Changes from baseline on WI-NRS and PASI for individual patients treated with roflumilast cream 0.3% (left panel), roflumilast cream 0.15% (middle panel), or vehicle cream (right panel) for 12 weeks. PASI Psoriasis Area and Severity Index, WI-NRS Worst Itch Numeric Rating Scale

4 Discussion

Evaluating PROs in clinical trials provides information about the impact psoriasis symptoms have on patients’ lives and can support regulatory approval and labeling [2]. Itch associated with psoriasis is one of the most important and bothersome symptoms as reported by patients with psoriasis [2]. Several PROs related to itch were assessed in this study. Patients treated with roflumilast had greater improvements in WI-NRS as well as severity and bother of itch (as measured by PSD) compared with those treated with vehicle. These improvements occurred by the first timepoint measured, Week 2, with further improvements occurring over the course of the study.

Recognizing that a statistical improvement in the WI-NRS scale may not necessarily mean the patient experienced a clinically meaningful improvement, we also evaluated the proportion of patients with at least a 4-point change in WI-NRS, which is considered a clinically and qualitatively meaningful improvement in itch among patients with moderate to severe plaque psoriasis [26]. In this study, among patients with baseline WI-NRS ≥ 6, more roflumilast-treated patients had an improvement ≥ 4 points than among vehicle-treated patients with a greater percentage of patients treated with roflumilast 0.3% found at the first timepoint evaluated, Week 2.

Itching or scratching associated with psoriasis severely impacts a patient’s sleep by affecting their ability to fall asleep and/or stay asleep [2, 31]. Patients with psoriasis report more impairments in sleep quality, latency, duration, and efficiency, experience more sleep disturbances, and use sleeping medications more than individuals without psoriasis [31, 32]. Impairment of sleep quality and duration, including difficulty sleeping due to itching or scratching, is associated with negative effects on quality of life among patients with psoriasis [2, 31]. A mediation modeling analysis of several studies shows that itch is the driving force in DLQI improvement in psoriasis [33]. In the current study, roflumilast cream reduced (improved) itch-related sleep loss and improved patient-reported quality of life (DLQI) compared with vehicle.

In the post hoc correlation analysis, WI-NRS was positively correlated with PASI, itch-related sleep loss, and DLQI at baseline; however, the correlation with PASI was low. Additionally, at baseline, IGA and WI-NRS were not always aligned, with some patients with mild disease experiencing considerable itch. These results are similar to other studies in which itch intensity was not or only weakly correlated with psoriasis severity but was correlated with sleep and quality of life [1, 7,8,9, 34]. Thus, patients may have considerable itch despite mild psoriasis and this suggests itch related to psoriasis is caused by multiple factors, including mediators from the nervous, endocrine, and immune systems that induce or aggravate itch in response to external stimuli and psychological stress in addition to inflammation of psoriatic lesions [35].

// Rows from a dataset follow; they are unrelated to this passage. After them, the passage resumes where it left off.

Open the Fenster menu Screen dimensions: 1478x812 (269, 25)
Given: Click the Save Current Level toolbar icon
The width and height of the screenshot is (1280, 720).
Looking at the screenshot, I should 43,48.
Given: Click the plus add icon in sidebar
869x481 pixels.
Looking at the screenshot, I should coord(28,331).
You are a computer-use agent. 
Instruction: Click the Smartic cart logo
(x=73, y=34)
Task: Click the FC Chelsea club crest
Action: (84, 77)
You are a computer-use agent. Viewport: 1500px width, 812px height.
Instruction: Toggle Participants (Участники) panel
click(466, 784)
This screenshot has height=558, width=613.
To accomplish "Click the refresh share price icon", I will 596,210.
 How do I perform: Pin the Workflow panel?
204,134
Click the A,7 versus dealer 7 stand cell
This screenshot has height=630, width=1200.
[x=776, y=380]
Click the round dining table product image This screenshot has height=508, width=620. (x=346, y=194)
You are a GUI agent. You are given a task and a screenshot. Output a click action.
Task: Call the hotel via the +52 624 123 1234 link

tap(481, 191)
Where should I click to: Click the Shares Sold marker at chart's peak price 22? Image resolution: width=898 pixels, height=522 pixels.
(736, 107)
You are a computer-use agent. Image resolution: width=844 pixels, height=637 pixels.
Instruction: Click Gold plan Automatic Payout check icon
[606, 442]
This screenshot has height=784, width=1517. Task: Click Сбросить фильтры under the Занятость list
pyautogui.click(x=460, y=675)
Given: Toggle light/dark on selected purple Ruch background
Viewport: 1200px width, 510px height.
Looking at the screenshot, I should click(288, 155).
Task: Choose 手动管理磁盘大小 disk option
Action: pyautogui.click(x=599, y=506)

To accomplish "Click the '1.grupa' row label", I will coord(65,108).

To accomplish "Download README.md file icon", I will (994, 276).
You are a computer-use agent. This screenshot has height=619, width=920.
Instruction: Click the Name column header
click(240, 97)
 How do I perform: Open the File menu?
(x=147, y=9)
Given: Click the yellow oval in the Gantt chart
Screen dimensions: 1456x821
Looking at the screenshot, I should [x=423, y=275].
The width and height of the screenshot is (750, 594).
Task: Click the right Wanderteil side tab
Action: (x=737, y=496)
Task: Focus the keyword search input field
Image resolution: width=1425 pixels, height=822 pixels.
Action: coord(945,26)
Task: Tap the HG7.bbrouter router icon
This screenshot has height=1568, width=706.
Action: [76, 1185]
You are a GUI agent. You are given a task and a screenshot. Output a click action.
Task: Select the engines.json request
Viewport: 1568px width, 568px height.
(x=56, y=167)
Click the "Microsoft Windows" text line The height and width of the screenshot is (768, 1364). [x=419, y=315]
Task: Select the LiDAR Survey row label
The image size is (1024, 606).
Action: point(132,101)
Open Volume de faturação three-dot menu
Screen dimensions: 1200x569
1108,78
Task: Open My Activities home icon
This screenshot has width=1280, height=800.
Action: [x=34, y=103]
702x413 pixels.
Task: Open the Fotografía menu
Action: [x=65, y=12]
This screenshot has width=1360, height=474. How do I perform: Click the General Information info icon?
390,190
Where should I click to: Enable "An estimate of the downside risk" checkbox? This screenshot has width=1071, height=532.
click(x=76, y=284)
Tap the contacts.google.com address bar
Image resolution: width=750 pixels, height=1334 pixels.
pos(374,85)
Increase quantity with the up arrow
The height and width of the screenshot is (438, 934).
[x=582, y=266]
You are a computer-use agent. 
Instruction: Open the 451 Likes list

One limitation of this analysis was that the earliest timepoint at which efficacy was evaluated was Week 2 and any changes in itch prior to this timepoint were not captured. In addition, no adjustments for multiple comparisons or multiplicity were made for these secondary endpoints. These outcomes are reported as point estimates and unadjusted 95% confidence intervals without multiplicity adjustment. Next, DLQI was added as a protocol amendment, which resulted in DLQI being evaluated in only a subset of patients rather than the entire study population. Fourth, itch-related sleep loss was evaluated on a numeric rating scale only and not more extensive measures of insomnia or sleep quality such as the Athens Insomnia Scale or Pittsburgh Sleep Quality Index.

In conclusion, in this Phase 2b study, once-daily roflumilast cream significantly improved itch and itch-related sleep loss in patients with chronic plaque psoriasis. This suggests this potent PDE-4 inhibitor may be an effective topical treatment of these important symptoms associated with chronic plaque psoriasis.